Many thanks Peter,
my preference would be for adding the benchmark now, and come back to
fix this post integration. The MemoryScope code is finicky and getting
confidence that the code is race-free takes time and I'd prefer not to
change that during the course of this RFR.
Your approach seems promising, so let's keep working and thinking on it
on the side (and perhaps let's maybe go for it in the panama repo first,
to make sure we don't add regressions).
Sounds like a plan?
Cheers
Maurizio
On 29/04/2020 20:19, Peter Levart wrote:
Hi Maurizio,
On 4/29/20 2:41 AM, Maurizio Cimadamore wrote:
The current implementation has performances that are on par with the
previous acquire-based implementation, and also on par with what can
be achieved with Unsafe. We do have a micro benchmark in the patch
(see ParallelSum (**)) which tests this, and I get _identical_
numbers even if I _comment_ the body of acquire/release - so that no
contention can happen; so, I'm a bit skeptical overall that
contention on acquire/release is the main factor at play here - but
perhaps we need more targeted benchmarks.
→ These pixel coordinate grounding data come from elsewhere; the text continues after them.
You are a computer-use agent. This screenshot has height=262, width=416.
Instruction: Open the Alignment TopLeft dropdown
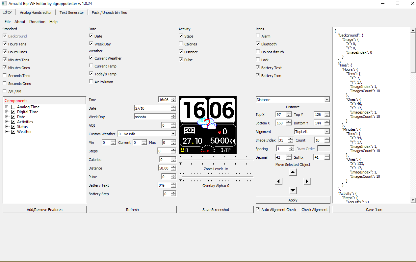[x=326, y=131]
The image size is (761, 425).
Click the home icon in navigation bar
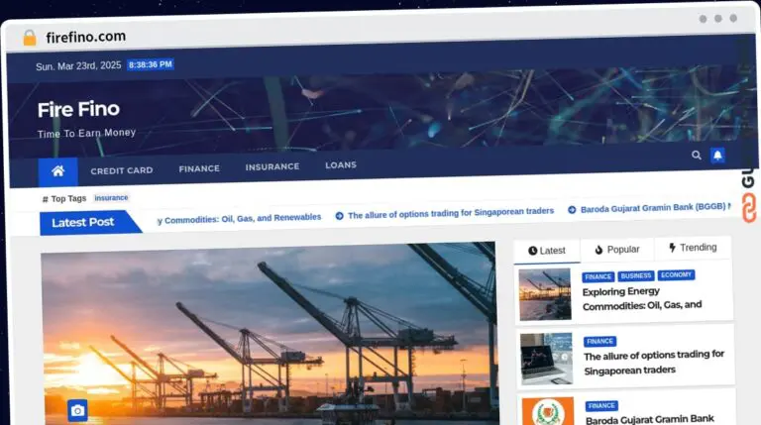tap(57, 171)
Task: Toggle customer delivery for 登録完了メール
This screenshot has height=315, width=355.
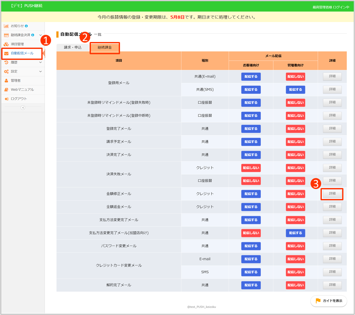Action: coord(251,129)
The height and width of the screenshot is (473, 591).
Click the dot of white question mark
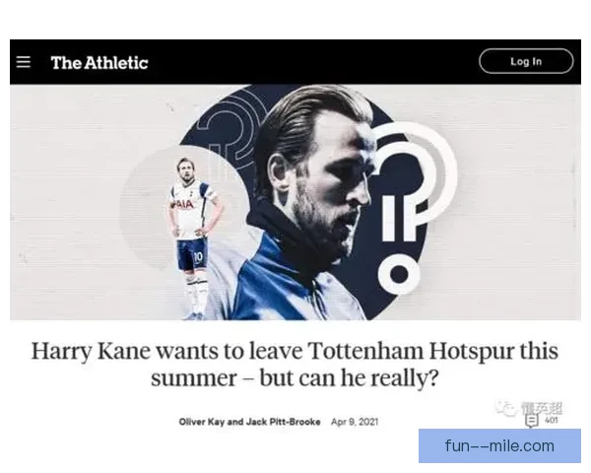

So I modified your benchmark (just took out the relevant parts) and
added some benchmarks that exhibit Stream.findAny() and
Stream.findFirst(). As I anticipated, the results for parallel stream
variants were slowing the benchmark down, so I had to reduce the
number of elements by a factor of 16 to get results in reasonable time:
http://cr.openjdk.java.net/~plevart/jdk-dev/8243491_MemoryScope/ParallelSum.java
I then swapped-in the alternative implementation of MemoryScope (note
that this is not a whole implementation - the dup() method is missing):
http://cr.openjdk.java.net/~plevart/jdk-dev/8243491_MemoryScope/MemoryScope.java
...and I got these results:
i7 2600K (4 cores / 8 threads)
with proposed MemoryScope:
Benchmark Mode Cnt Score Error Units
ParallelSum.find_any_stream_parallel avgt 10 1332.687 ± 733.535
ms/op
ParallelSum.find_any_stream_serial avgt 10 440.260 ± 3.110
ms/op
ParallelSum.find_first_loop_serial avgt 10 5.809 ± 0.044
ms/op
ParallelSum.find_first_stream_parallel avgt 10 2070.318 ± 41.072
ms/op
ParallelSum.find_first_stream_serial avgt 10 440.034 ± 4.672
ms/op
ParallelSum.sum_loop_serial avgt 10 5.647 ± 0.055
ms/op
ParallelSum.sum_stream_parallel avgt 10 5.314 ± 0.294
ms/op
ParallelSum.sum_stream_serial avgt 10 19.179 ± 0.136
ms/op
with alternative MemoryScope:
Benchmark Mode Cnt Score Error Units
ParallelSum.find_any_stream_parallel avgt 10 80.280 ± 13.183
ms/op
ParallelSum.find_any_stream_serial avgt 10 317.388 ± 2.787 ms/op
ParallelSum.find_first_loop_serial avgt 10 5.790 ± 0.038 ms/op
ParallelSum.find_first_stream_parallel avgt 10 117.925 ± 1.747 ms/op
ParallelSum.find_first_stream_serial avgt 10 315.076 ± 5.725 ms/op
ParallelSum.sum_loop_serial avgt 10 5.652 ± 0.042 ms/op
ParallelSum.sum_stream_parallel avgt 10 4.881 ± 0.053 ms/op
ParallelSum.sum_stream_serial avgt 10 19.143 ± 0.035 ms/op
So here it is. The proof that contention does occur.
Regards, Peter